Problem:
In the passage on the G.I. Joe film's development, why did Goldner and Bonaventura choose Michael B. Gordon as screenwriter?

Source passage:

For the first G.I. Joe film, In 1994, Larry Kasanoff and his production company, Threshold Entertainment, held the rights to do a live-action G.I. Joe film with Warner Bros. as the distributor, but instead chose to concentrate their efforts on their Mortal Kombat films. As late as 1999, there had been rumors that a film from Threshold Entertainment was still a possibility, but that project never panned out. In 2003, Lorenzo di Bonaventura was interested in making a film about advanced military technology; Hasbro's Brian Goldner called him and suggested to base the film on the G.I. Joe toy line.[9] Goldner and Bonaventura worked together before, creating toy lines for films Bonaventura produced as CEO of Warner Bros. Goldner and Bonaventura spent three months working out a story, and chose Michael B. Gordon as screenwriter, because they liked his script for 300.[10] Bonaventura wanted to depict the origin story of certain characters, and introduced the new character of Rex, to allow an exploration of Duke.[11] Rex's name came from Hasbro.[12] Beforehand, Don Murphy was interested in filming the property, but when the Iraq War broke out, he considered the subject matter inappropriate, and chose to develop Transformers (another Hasbro toy line) instead.[13] Bonaventura felt, "What [the Joes] stand for, and what Duke stands for specifically in the movie, is something that I'd like to think a worldwide audience might connect with."[11]

By February 2005, Paul Lovett and David Elliot, who wrote Bonaventura's Four Brothers, were rewriting Gordon's draft.[14] In their script, the Rex character is corrupted and mutated into the Cobra Commander, whom Destro needs to lead an army of supersoldiers.[15] Skip Woods was rewriting the script by March 2007, and he added the Alex Mann character from the British Action Man toy line. Bonaventura explained, "Unfortunately, our president has put us in a position internationally where it would be very difficult to release a movie called G.I. Joe. To add one character to the mix is sort of a fun thing to do."[16] The script was leaked online by El Mayimbe of Latino Review, who revealed Woods had dropped the Cobra Organization in favor of the Naja / Ryan, a crooked CIA agent. In this draft, Scarlett is married to Action Man but still has feelings for Duke, and is killed by the Baroness. Snake Eyes speaks, but his vocal cords are slashed during the story, rendering him mute. Mayimbe suggested Stuart Beattie rewrite the script.[17] Fan response to the film following the script review was negative. Bonaventura promised with subsequent rewrites, "I'm hoping we're going to get it right this time."[18] He admitted he had problems with Cobra, concurring with an interviewer "they were probably the stupidest evil organization out there [as depicted in the cartoon]".[16] Hasbro promised they would write Cobra back into the script.[19]

In August 2005, Paramount Pictures hired Stephen Sommers to direct the film after his presentation to CEO Brad Grey and production prexy Brad Weston was well received.[20] Sommers had been inspired to explore the G.I. Joe universe after visiting Hasbro's headquarters in Rhode Island.[21] Sommers partly signed on to direct because the concept reminded him of James Bond, and he described an underwater battle in the story as a tribute to Thunderball.[22] Stuart Beattie was hired to write a new script for Sommers' film,[23] and G.I. Joe comic and filecard writer Larry Hama was hired as creative consultant. Hama helped them change story elements that fans would have disliked and made it closer to the comics, ultimately deciding fans would enjoy the script.[24] He persuaded them to drop a comic scene at the film's end, where Snake Eyes speaks.[25]

Source material:
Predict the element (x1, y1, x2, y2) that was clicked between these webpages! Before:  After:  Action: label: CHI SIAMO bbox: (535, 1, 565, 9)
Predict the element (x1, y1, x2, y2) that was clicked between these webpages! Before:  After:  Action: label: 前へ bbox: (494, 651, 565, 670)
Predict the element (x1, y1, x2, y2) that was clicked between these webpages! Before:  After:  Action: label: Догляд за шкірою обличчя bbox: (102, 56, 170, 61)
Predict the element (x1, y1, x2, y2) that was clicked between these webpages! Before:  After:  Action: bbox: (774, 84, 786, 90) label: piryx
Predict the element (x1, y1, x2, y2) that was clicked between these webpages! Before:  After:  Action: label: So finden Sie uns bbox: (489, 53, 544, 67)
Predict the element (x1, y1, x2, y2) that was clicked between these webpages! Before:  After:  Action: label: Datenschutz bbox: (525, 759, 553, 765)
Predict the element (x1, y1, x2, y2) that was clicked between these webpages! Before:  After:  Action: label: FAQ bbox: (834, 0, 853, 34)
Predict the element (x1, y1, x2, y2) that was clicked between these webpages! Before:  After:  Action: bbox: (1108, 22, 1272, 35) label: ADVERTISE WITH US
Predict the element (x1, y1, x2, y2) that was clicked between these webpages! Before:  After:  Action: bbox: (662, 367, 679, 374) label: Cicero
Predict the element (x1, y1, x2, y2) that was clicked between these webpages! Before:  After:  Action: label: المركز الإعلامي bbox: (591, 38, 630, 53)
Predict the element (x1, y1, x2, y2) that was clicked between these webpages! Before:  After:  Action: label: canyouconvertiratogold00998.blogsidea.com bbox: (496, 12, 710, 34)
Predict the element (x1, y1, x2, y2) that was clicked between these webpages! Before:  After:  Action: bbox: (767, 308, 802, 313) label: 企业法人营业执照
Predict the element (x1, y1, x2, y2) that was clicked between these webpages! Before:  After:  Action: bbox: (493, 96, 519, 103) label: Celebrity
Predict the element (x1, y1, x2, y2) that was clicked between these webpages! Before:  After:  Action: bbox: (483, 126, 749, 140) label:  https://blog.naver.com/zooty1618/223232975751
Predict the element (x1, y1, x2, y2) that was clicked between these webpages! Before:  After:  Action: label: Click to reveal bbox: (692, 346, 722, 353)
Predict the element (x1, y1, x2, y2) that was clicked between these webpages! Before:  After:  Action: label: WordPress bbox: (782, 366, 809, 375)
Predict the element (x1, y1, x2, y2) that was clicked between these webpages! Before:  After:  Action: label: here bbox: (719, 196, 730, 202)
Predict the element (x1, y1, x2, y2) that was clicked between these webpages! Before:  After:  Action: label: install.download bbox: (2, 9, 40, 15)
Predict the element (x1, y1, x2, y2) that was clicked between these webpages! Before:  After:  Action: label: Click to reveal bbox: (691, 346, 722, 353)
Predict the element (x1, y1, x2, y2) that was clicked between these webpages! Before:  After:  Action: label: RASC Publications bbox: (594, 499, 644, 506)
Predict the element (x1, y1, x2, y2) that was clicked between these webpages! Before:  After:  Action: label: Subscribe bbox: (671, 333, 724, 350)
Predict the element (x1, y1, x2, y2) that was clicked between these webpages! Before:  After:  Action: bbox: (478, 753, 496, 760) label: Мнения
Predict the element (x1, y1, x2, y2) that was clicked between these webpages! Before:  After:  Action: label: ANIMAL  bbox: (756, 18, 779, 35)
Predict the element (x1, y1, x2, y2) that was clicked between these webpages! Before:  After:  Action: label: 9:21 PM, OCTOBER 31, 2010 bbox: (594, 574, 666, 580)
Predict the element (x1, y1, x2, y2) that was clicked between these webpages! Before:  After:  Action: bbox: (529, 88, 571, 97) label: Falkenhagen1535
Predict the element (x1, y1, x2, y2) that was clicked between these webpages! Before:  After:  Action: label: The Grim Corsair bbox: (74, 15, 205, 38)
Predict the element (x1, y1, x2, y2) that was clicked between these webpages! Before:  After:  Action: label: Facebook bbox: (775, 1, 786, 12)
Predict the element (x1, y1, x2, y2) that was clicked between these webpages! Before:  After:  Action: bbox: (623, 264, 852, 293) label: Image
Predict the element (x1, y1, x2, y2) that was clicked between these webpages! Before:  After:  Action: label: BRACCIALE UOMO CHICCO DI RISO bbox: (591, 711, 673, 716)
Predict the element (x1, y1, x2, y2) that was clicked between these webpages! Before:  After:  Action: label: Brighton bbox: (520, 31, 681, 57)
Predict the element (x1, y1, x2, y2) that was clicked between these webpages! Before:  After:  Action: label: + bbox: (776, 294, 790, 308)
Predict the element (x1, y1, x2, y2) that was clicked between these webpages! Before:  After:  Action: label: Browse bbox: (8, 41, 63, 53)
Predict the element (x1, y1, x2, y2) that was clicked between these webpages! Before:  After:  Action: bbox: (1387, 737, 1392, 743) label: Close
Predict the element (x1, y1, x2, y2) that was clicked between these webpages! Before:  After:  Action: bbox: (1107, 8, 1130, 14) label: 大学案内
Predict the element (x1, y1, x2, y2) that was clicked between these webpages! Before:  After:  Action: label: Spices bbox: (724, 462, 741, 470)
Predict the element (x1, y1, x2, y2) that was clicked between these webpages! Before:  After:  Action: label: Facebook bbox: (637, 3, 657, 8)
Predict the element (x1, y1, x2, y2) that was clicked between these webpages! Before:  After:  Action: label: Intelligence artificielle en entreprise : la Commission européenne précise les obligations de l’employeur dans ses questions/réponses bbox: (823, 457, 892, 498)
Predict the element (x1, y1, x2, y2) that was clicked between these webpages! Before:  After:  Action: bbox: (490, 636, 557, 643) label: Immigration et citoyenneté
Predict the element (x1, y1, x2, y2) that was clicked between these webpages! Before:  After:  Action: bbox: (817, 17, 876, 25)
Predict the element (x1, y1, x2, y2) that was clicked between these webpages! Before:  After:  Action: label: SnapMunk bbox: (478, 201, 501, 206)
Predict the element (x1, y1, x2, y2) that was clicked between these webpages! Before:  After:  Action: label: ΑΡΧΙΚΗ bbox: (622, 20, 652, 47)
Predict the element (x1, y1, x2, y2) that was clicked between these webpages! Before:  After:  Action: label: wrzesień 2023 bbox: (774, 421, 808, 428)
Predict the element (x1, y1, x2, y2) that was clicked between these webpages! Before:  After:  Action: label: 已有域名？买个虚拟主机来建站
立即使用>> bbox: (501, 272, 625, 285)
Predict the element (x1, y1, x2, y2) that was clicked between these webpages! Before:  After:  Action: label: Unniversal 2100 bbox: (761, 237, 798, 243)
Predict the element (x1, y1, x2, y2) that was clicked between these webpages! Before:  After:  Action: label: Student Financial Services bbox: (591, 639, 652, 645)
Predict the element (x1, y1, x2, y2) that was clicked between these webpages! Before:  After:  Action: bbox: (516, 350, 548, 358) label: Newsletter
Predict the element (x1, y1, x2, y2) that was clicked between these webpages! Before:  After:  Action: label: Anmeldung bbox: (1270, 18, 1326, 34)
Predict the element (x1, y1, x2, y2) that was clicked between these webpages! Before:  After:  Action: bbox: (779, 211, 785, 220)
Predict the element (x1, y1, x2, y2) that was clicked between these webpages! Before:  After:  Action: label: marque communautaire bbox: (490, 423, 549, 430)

Output of the task:
They liked his script for 300.